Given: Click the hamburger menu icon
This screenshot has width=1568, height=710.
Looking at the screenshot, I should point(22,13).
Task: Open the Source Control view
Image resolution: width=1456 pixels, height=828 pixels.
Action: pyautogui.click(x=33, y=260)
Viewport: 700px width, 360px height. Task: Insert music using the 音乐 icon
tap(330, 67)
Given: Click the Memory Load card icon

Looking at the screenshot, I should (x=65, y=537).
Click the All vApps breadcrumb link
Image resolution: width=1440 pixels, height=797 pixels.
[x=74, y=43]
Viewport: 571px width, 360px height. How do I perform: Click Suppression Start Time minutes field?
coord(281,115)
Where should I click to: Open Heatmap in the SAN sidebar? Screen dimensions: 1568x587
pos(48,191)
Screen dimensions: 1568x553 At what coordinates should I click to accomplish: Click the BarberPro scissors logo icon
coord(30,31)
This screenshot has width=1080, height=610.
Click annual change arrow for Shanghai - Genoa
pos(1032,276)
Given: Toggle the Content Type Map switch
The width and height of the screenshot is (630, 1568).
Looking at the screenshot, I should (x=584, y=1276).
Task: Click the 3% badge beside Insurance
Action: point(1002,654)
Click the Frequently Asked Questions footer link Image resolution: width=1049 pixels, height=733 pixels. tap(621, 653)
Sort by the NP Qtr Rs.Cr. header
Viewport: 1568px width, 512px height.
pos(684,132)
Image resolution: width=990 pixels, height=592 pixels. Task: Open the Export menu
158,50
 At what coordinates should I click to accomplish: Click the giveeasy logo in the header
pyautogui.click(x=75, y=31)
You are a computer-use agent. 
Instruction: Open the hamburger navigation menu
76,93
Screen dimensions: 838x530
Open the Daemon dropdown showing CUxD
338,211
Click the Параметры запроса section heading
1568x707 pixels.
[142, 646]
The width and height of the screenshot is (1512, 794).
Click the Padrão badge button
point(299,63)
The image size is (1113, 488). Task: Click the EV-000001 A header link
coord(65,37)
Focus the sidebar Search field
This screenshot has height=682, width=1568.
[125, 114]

══════════════════════════════

**What to work on:** Retype the listing above in full, exactly as it stands.

**Result of this task:**
Given: Click the hamburger menu icon
This screenshot has width=1568, height=710.
Looking at the screenshot, I should point(22,13).
Task: Open the Source Control view
Image resolution: width=1456 pixels, height=828 pixels.
Action: pyautogui.click(x=33, y=260)
Viewport: 700px width, 360px height. Task: Insert music using the 音乐 icon
tap(330, 67)
Given: Click the Memory Load card icon

Looking at the screenshot, I should (x=65, y=537).
Click the All vApps breadcrumb link
Image resolution: width=1440 pixels, height=797 pixels.
[x=74, y=43]
Viewport: 571px width, 360px height. How do I perform: Click Suppression Start Time minutes field?
coord(281,115)
Where should I click to: Open Heatmap in the SAN sidebar? Screen dimensions: 1568x587
pos(48,191)
Screen dimensions: 1568x553 At what coordinates should I click to accomplish: Click the BarberPro scissors logo icon
coord(30,31)
This screenshot has width=1080, height=610.
Click annual change arrow for Shanghai - Genoa
pos(1032,276)
Given: Toggle the Content Type Map switch
The width and height of the screenshot is (630, 1568).
Looking at the screenshot, I should (x=584, y=1276).
Task: Click the 3% badge beside Insurance
Action: point(1002,654)
Click the Frequently Asked Questions footer link Image resolution: width=1049 pixels, height=733 pixels. tap(621, 653)
Sort by the NP Qtr Rs.Cr. header
Viewport: 1568px width, 512px height.
pos(684,132)
Image resolution: width=990 pixels, height=592 pixels. Task: Open the Export menu
158,50
 At what coordinates should I click to accomplish: Click the giveeasy logo in the header
pyautogui.click(x=75, y=31)
You are a computer-use agent. 
Instruction: Open the hamburger navigation menu
76,93
Screen dimensions: 838x530
Open the Daemon dropdown showing CUxD
338,211
Click the Параметры запроса section heading
1568x707 pixels.
[142, 646]
The width and height of the screenshot is (1512, 794).
Click the Padrão badge button
point(299,63)
The image size is (1113, 488). Task: Click the EV-000001 A header link
coord(65,37)
Focus the sidebar Search field
This screenshot has height=682, width=1568.
[125, 114]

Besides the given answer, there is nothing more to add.